CRISC evaluates lifecycle discipline.
Slightly uncomfortable scenario
A legacy system remains operational because it is “too risky to replace,” despite being unsupported.
Primary risk concern?
A. Strong mitigation
B. Increasing inherent and operational risk
C. Reduced exposure
D. Effective governance
Correct answer:
B. Increasing inherent and operational risk
Unsupported systems increase vulnerability and operational risk.
Quick knowledge check
1) The BEST time to integrate security controls into a system is:
A. After deployment
B. During testing only
C. During requirements and design phases
D. After incident occurs
Answer & reasoning
Correct: C
Early integration reduces risk and cost.
2) Failure to separate development and production environments primarily increases:
A. KPI performance
B. Unauthorized access and data exposure risk
C. Risk avoidance
D. Inherent risk reduction
Answer & reasoning
Correct: B
Environment segregation protects production.

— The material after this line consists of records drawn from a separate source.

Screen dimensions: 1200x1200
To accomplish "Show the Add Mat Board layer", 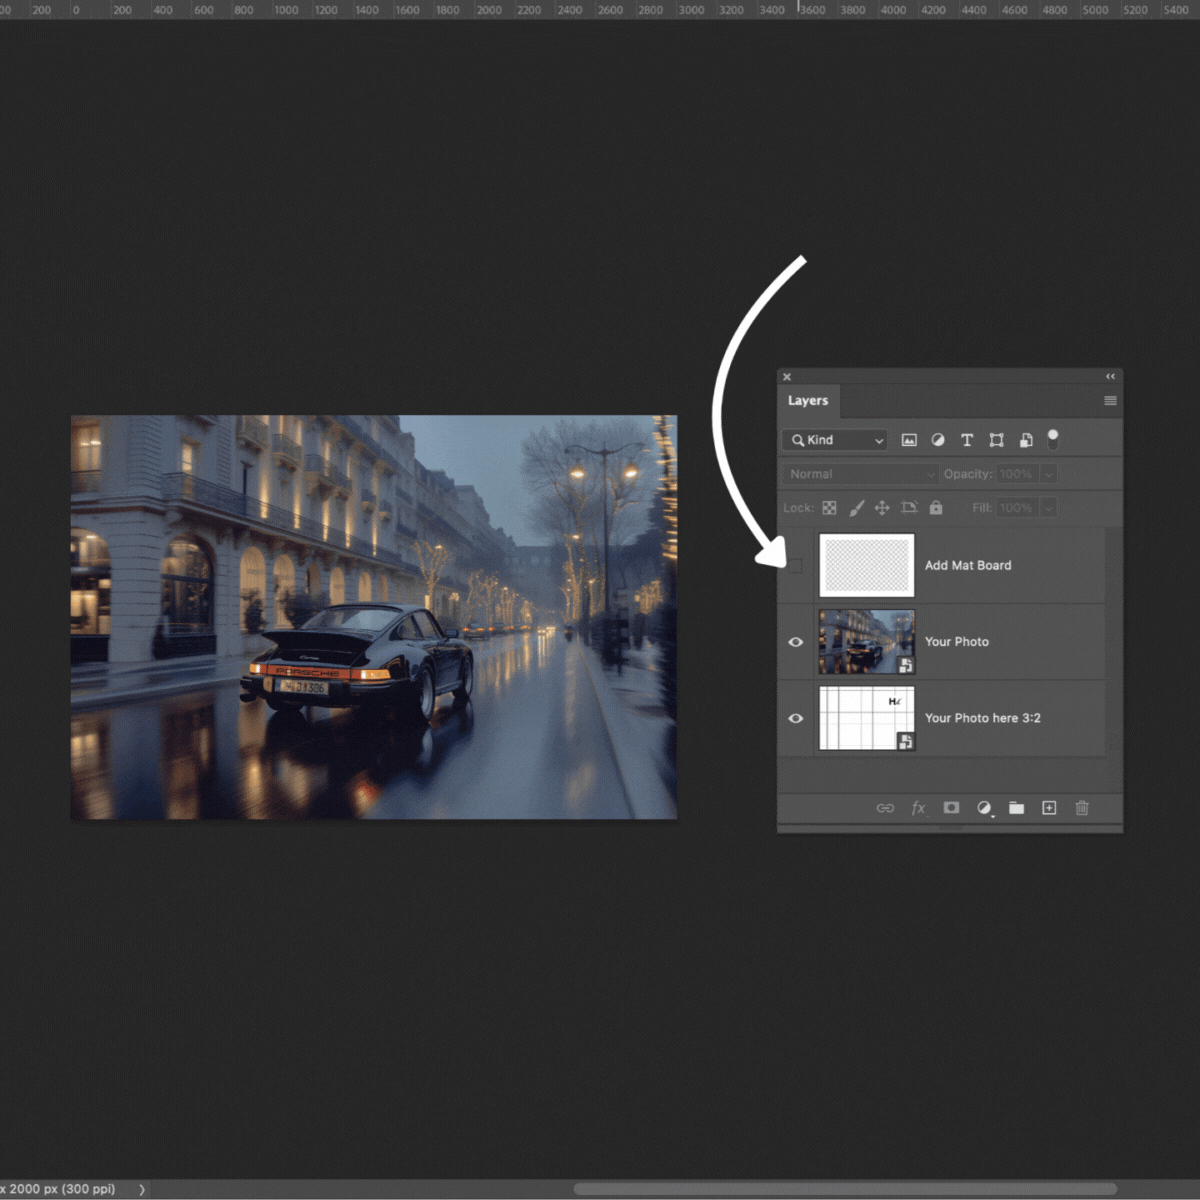I will (x=796, y=566).
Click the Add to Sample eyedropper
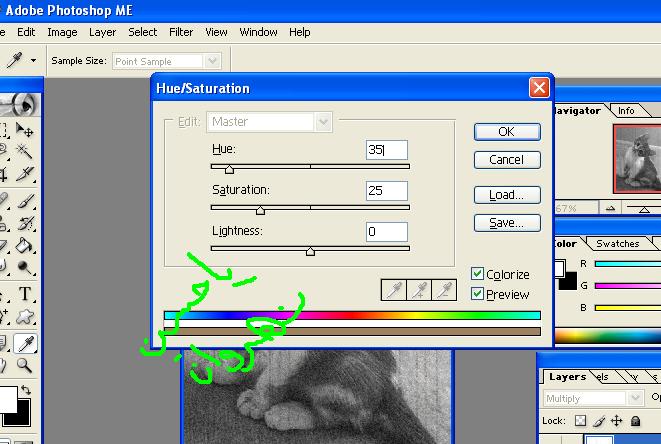661x444 pixels. pyautogui.click(x=421, y=290)
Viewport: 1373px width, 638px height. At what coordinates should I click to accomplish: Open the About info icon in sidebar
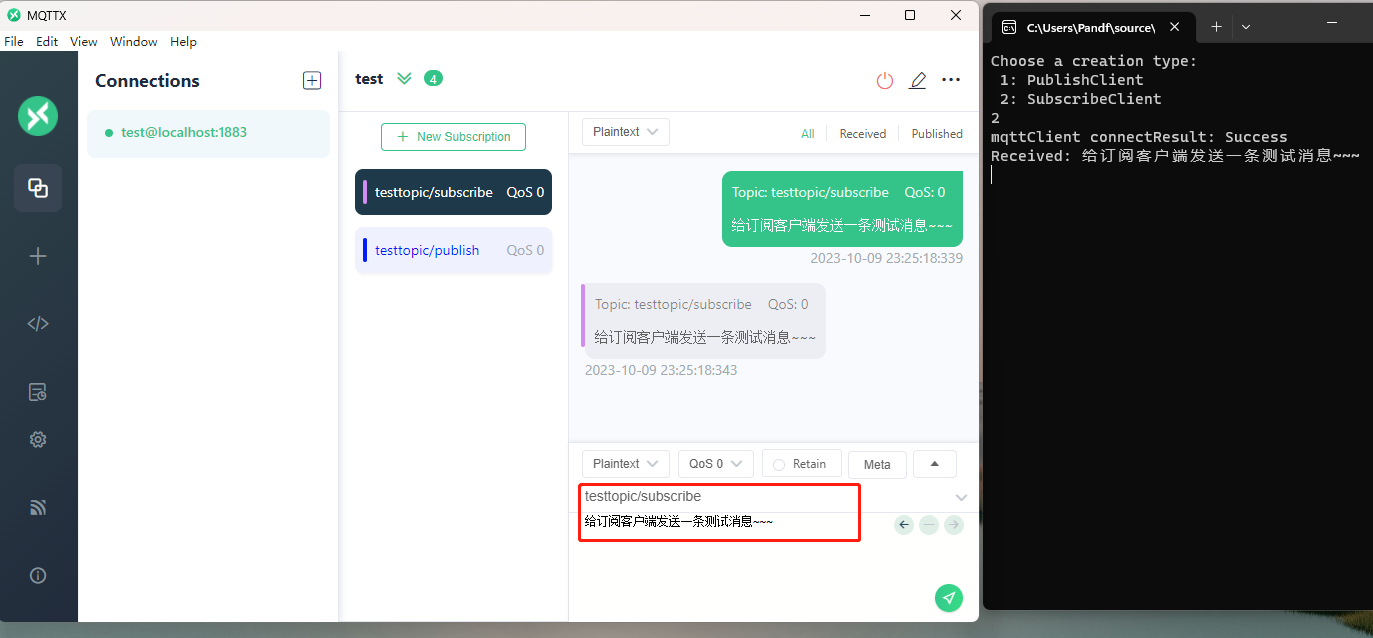[38, 576]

3) Risk governance in Agile development is:
A. Optional
B. Reduced
C. Still required and continuous
D. Replaced by automation
Answer & reasoning
Correct: C
Methodology does not remove governance discipline.
Final takeaway
SDLC risk discipline requires:
- Early risk assessment
- Defined security requirements
- Embedded control design
- Segregated environments
- Structured testing
- Formal deployment approval
- Continuous maintenance
- Secure retirement
The earlier risk is addressed, the lower the exposure and cost.
CRISC rewards candidates who understand lifecycle governance — not coding expertise.